◆ **Questions**
1. In the passage on coaching and therapy, what does the speaker call their approach to coaching?
2. Render this sentence from the passage on coaching and therapy in Spanish: "And you tend to look a little more backwards to get a clear picture on what happened to your past to get you where you are so you have a better understanding of that."
3. Transcribe the passage on coaching and therapy from "I always laughed, and" to "accountable to that.".
[[ Text segment, beginning ]]
I always laughed, and it was great. I think that talk therapy and having somebody hear what you have to say and figuring out why you're feeling the way you're feeling, looking back in your past, it serves its purpose and it's wonderful. 

But I personally left going, but now what, what do I do? I need to know what to do. And so, the way I approach coaching, I call it action-oriented coaching, but I really want to give my clients steps, tools…to be able to take steps to take action to create the change they want to see, rather than just talk about what's going wrong in their life. 

So, for me, that is really important to have my clients leave each session that we work together on with some really, like, clear steps that they can do in the next week or two weeks, you know, and I hold them accountable to that. 

But that being said, you know, for me, when I learned in my life coaching training, the difference between therapy and coaching, it really was, I think this is a fairly textbook answer, but that therapy counseling is sort of based on where you are right now – and how did you get here, what brought you to this place

And you tend to look a little more backwards to get a clear picture on what happened to your past to get you where you are so you have a better understanding of that. 

With coaching, I come from a place of, where are you right now and where do you want to be moving ahead and how can we get you there so that you can actually, you know, witness changes in your life that you're looking for, that you're desiring really quickly.
[[ Text segment, end ]]
[[ Data supplied, beginning ]]
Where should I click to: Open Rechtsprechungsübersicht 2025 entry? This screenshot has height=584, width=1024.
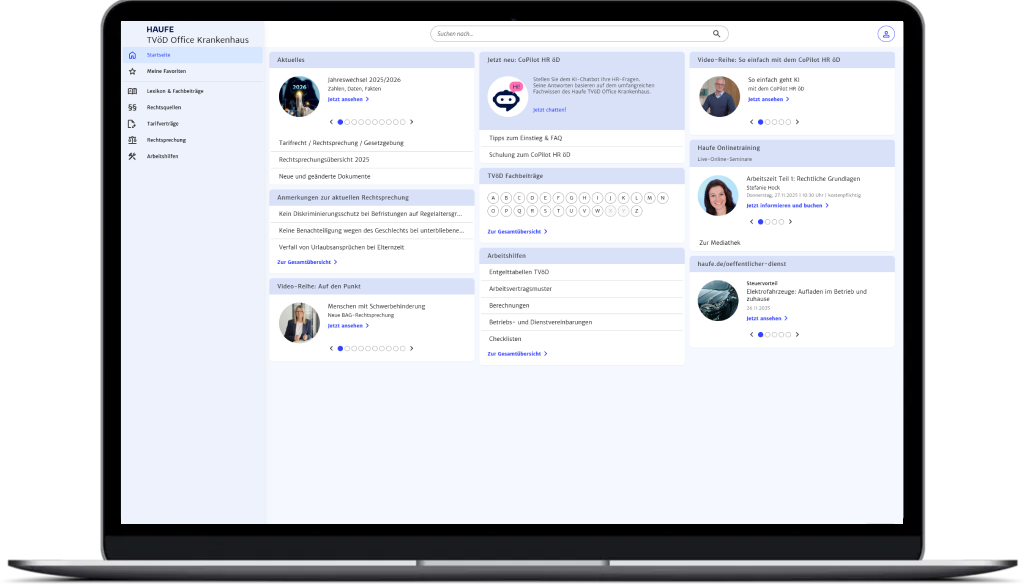[324, 159]
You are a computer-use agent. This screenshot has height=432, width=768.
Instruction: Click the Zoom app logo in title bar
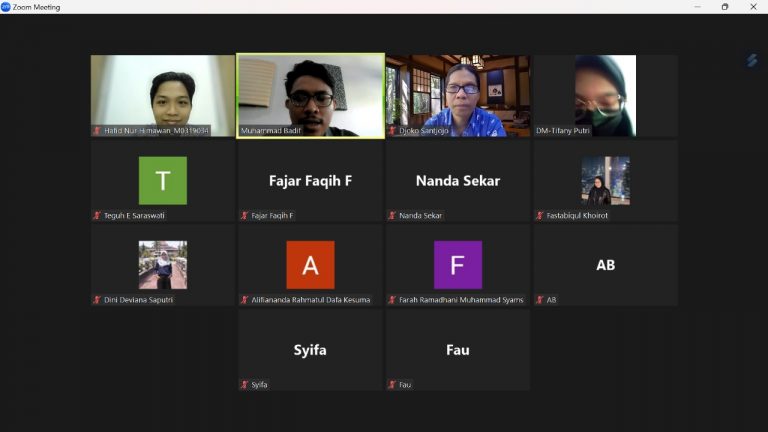coord(5,6)
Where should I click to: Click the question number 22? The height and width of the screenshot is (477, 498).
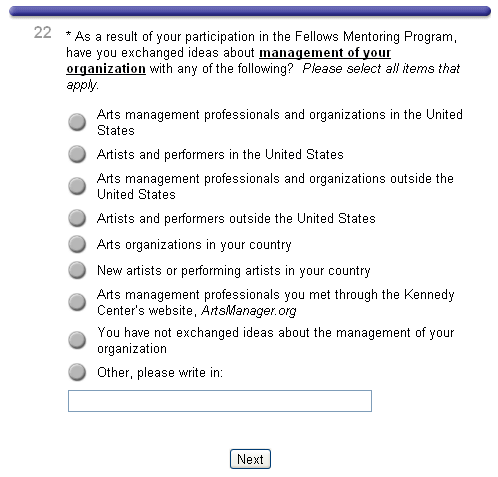click(x=43, y=33)
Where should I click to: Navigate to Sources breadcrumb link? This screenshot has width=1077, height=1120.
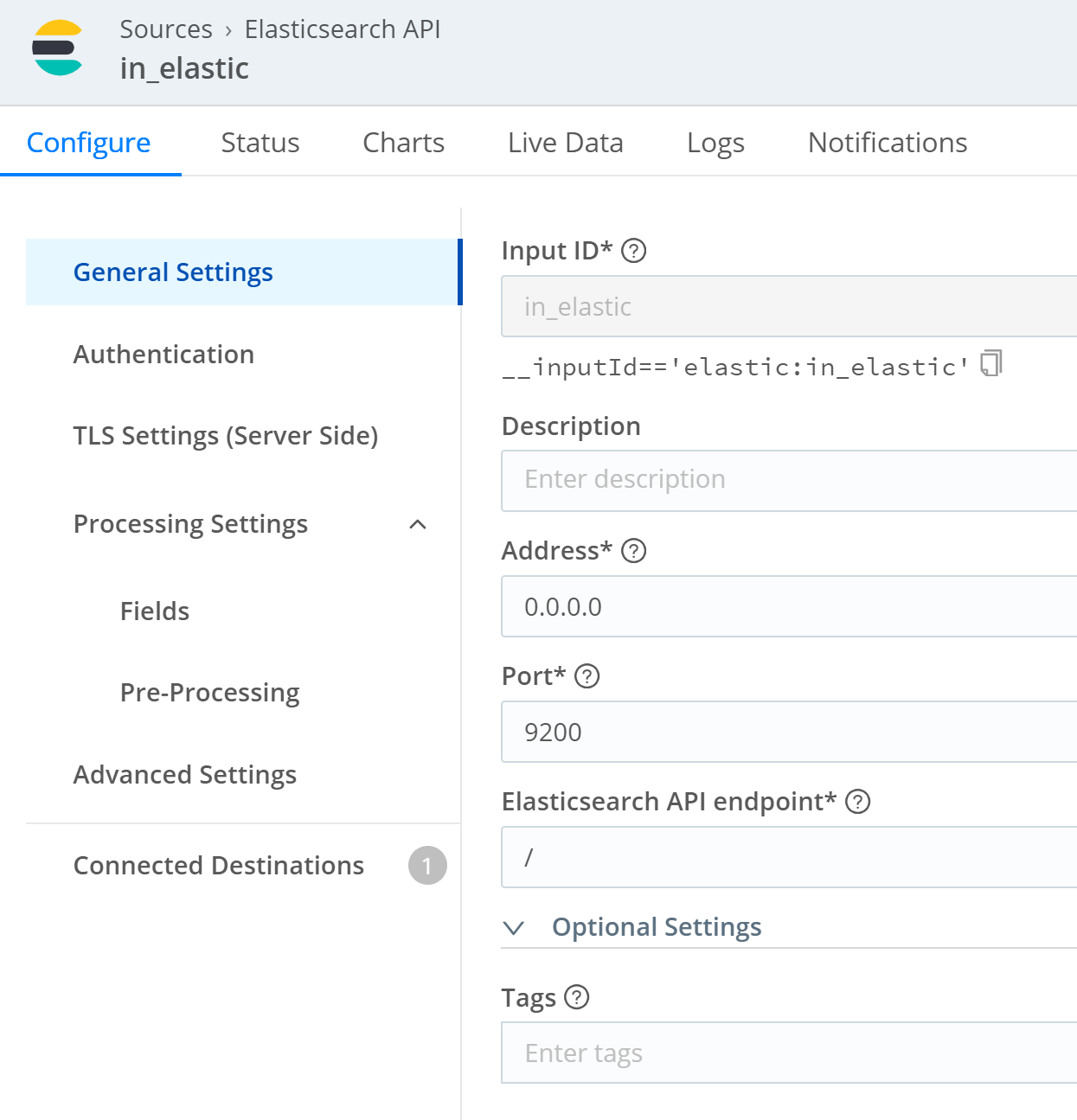tap(166, 29)
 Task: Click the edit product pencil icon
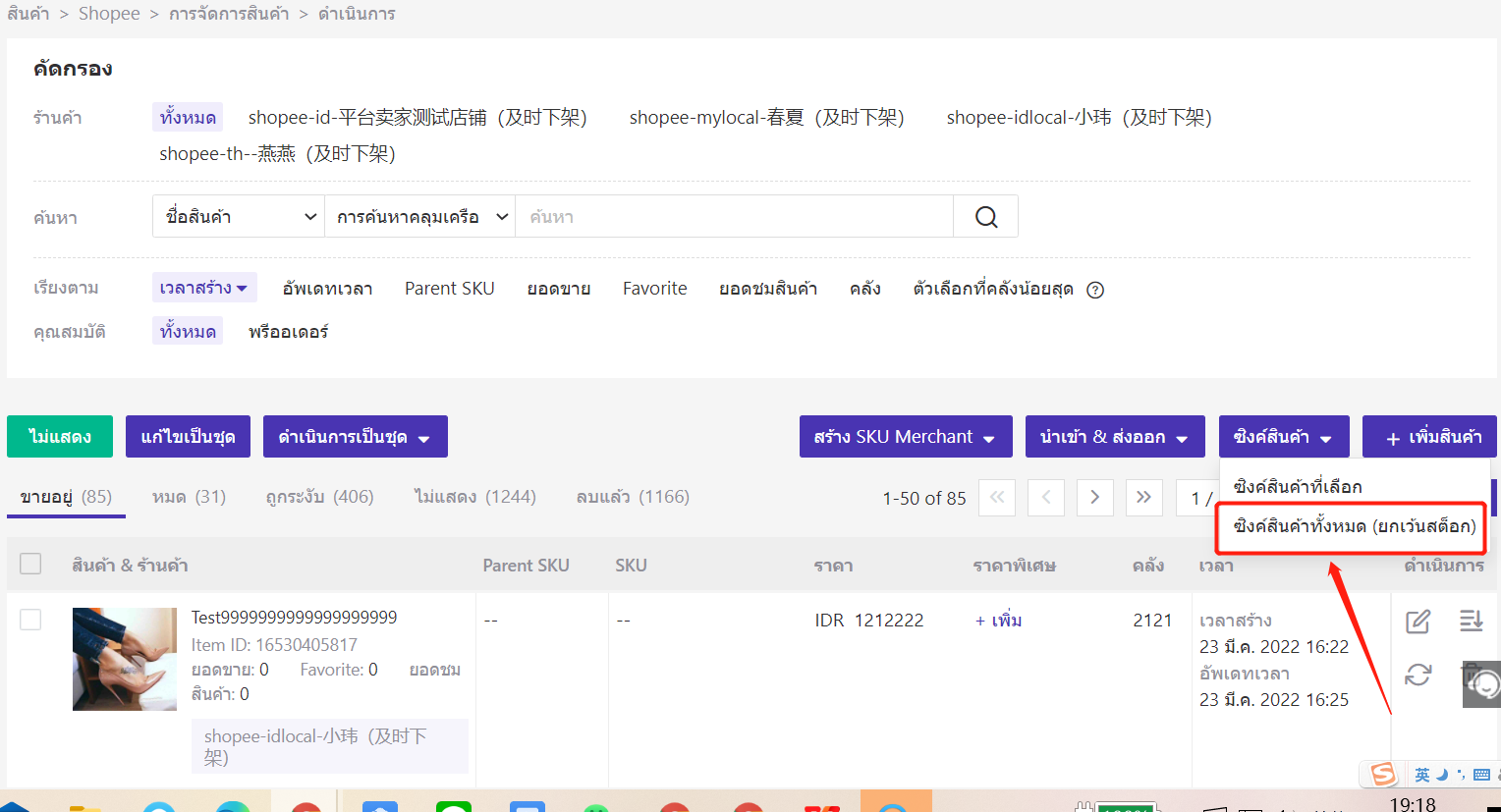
[[ Data supplied, end ]]
◆ **Answers**
1. Action-oriented coaching.

2. Y tiendes a mirar un poco más hacia atrás para tener una idea clara de lo que sucedió en tu pasado que te llevó a donde estás, para que tengas una mejor comprensión de eso.

3.
I always laughed, and it was great. I think that talk therapy and having somebody hear what you have to say and figuring out why you're feeling the way you're feeling, looking back in your past, it serves its purpose and it's wonderful. 

But I personally left going, but now what, what do I do? I need to know what to do. And so, the way I approach coaching, I call it action-oriented coaching, but I really want to give my clients steps, tools…to be able to take steps to take action to create the change they want to see, rather than just talk about what's going wrong in their life. 

So, for me, that is really important to have my clients leave each session that we work together on with some really, like, clear steps that they can do in the next week or two weeks, you know, and I hold them accountable to that.